§ **EXERCISE REQUIREMENTS**: Which lines below hold the word "label"? Copy all of them.

§ **RECORDED INFORMATION**:

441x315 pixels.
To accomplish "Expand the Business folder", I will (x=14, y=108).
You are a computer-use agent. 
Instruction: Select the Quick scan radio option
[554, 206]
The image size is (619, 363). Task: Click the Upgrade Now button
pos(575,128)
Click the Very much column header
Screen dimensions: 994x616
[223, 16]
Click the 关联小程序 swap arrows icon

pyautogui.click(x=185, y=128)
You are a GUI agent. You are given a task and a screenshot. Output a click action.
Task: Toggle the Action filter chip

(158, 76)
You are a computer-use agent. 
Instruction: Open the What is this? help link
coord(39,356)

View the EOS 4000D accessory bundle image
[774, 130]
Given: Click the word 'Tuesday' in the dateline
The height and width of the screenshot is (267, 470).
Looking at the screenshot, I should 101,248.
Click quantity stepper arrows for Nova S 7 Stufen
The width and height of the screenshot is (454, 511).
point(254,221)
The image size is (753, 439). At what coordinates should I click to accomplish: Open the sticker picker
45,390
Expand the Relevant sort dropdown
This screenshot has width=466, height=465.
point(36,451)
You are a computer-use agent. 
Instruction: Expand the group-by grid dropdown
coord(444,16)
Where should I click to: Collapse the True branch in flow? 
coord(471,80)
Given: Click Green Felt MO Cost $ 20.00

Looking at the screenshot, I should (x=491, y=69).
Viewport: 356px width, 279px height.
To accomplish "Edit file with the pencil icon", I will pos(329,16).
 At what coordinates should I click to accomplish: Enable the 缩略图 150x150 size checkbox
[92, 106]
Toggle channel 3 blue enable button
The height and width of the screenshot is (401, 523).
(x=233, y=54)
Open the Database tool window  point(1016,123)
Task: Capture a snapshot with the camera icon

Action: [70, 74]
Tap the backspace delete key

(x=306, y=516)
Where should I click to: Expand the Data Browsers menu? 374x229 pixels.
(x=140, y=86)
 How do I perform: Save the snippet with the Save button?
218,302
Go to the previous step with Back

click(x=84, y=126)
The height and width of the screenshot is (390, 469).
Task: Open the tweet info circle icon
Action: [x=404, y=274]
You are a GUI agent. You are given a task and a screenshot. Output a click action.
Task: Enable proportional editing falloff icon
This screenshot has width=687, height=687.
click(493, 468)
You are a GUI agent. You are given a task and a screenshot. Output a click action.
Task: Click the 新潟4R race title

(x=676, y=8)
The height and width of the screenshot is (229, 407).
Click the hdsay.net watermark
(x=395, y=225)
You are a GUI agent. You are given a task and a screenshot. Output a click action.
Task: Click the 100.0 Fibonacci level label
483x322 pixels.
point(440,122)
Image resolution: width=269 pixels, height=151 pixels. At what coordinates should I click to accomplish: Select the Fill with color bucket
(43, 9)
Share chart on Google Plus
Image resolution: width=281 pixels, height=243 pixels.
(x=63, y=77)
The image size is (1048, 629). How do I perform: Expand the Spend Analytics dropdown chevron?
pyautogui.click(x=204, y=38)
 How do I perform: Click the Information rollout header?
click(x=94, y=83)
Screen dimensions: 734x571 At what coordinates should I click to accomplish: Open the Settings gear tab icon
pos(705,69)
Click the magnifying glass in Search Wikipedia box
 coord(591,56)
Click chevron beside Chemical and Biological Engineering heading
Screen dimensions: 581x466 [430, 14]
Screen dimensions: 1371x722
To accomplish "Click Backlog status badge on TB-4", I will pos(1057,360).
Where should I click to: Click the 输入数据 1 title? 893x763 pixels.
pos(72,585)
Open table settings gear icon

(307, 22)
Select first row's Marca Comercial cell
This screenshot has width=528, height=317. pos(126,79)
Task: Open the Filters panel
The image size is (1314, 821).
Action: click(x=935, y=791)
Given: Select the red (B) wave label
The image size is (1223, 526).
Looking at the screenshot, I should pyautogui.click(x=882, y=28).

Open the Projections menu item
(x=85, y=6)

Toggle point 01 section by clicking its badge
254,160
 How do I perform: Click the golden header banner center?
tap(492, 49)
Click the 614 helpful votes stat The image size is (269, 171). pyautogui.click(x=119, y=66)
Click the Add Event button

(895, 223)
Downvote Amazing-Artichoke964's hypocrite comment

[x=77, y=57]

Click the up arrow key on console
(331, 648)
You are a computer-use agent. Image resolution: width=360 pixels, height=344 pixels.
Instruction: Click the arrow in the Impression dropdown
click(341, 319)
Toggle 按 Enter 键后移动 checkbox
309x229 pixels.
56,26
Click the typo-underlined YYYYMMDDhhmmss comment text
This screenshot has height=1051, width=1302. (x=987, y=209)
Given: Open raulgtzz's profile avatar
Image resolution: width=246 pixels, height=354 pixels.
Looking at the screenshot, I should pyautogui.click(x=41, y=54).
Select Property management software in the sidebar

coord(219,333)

§ **OUTPUT**:
Task: Click the 100.0 Fibonacci level label
Given: Select the red (B) wave label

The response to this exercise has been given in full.